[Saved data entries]
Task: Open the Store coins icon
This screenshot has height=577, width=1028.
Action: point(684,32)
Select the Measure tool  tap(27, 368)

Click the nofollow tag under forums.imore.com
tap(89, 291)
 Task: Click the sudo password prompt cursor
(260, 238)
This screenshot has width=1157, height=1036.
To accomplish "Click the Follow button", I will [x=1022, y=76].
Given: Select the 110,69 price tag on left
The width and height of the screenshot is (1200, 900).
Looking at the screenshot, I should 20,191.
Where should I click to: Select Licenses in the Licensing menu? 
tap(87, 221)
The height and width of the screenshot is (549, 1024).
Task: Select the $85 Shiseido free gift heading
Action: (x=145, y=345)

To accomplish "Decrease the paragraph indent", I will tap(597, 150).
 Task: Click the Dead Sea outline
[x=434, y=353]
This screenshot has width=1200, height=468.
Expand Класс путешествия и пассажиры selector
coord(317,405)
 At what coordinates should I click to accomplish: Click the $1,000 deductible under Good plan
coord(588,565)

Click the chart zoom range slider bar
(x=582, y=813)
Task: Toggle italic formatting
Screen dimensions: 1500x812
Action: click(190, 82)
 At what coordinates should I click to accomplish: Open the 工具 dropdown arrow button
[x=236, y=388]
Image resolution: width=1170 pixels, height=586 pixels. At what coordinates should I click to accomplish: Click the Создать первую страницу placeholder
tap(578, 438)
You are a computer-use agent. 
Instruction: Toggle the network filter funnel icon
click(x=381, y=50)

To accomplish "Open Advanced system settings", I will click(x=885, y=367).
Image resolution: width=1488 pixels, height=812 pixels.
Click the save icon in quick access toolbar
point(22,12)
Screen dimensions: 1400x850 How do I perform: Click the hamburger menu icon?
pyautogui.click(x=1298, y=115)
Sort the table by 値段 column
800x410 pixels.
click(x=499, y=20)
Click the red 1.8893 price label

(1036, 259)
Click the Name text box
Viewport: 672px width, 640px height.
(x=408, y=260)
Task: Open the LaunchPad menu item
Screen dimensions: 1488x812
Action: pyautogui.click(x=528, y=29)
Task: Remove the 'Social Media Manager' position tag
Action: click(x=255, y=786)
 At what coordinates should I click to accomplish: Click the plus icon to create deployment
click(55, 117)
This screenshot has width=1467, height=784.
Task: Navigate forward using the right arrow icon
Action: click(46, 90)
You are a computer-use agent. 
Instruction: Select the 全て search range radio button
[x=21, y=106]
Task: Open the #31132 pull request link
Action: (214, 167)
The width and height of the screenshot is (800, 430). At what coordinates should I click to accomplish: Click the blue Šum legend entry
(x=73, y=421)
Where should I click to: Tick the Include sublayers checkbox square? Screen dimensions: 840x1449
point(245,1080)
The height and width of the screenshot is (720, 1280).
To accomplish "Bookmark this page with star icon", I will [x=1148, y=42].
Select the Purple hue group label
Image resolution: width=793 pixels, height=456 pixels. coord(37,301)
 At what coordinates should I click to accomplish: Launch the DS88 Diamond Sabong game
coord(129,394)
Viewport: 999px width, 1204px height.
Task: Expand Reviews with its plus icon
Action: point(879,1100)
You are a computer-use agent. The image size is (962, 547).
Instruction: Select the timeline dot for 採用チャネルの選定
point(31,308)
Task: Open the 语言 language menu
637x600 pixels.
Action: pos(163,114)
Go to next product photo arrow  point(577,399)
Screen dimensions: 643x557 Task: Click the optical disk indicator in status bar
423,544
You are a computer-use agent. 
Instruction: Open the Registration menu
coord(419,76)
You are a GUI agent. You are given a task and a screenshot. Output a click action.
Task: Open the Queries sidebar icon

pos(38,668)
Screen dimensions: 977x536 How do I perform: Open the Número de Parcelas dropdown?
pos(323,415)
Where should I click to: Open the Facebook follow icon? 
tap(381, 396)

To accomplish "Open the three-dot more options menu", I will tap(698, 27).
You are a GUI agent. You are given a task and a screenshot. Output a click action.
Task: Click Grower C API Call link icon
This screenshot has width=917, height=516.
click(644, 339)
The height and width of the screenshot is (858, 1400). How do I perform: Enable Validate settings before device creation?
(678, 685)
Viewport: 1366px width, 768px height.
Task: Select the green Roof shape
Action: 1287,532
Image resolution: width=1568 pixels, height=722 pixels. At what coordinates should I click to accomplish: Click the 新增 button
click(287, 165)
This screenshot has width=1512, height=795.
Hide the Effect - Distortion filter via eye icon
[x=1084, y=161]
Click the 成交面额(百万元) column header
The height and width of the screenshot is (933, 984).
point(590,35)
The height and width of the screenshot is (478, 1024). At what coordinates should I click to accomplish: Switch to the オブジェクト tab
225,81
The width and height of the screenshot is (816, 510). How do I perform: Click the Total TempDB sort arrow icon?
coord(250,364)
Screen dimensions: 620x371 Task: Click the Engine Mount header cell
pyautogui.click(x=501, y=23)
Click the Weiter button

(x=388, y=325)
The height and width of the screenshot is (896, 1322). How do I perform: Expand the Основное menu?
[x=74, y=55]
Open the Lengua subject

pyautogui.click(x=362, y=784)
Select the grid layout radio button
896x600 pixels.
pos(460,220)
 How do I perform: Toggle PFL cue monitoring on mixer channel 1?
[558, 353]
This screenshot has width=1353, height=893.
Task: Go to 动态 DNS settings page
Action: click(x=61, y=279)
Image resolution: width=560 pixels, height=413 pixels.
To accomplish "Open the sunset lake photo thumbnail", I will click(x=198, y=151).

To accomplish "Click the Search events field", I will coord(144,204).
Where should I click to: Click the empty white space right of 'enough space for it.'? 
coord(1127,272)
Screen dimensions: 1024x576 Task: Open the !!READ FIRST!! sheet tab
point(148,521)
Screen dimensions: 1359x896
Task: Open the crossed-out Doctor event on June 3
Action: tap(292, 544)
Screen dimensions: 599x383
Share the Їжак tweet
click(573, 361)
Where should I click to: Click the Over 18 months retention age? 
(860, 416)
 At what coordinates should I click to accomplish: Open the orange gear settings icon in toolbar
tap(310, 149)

▶ TASK INSTRUCTIONS
For the records above, tally the lines in which "photo" appears, and give the number by itself.

▶ TASK ANSWER
2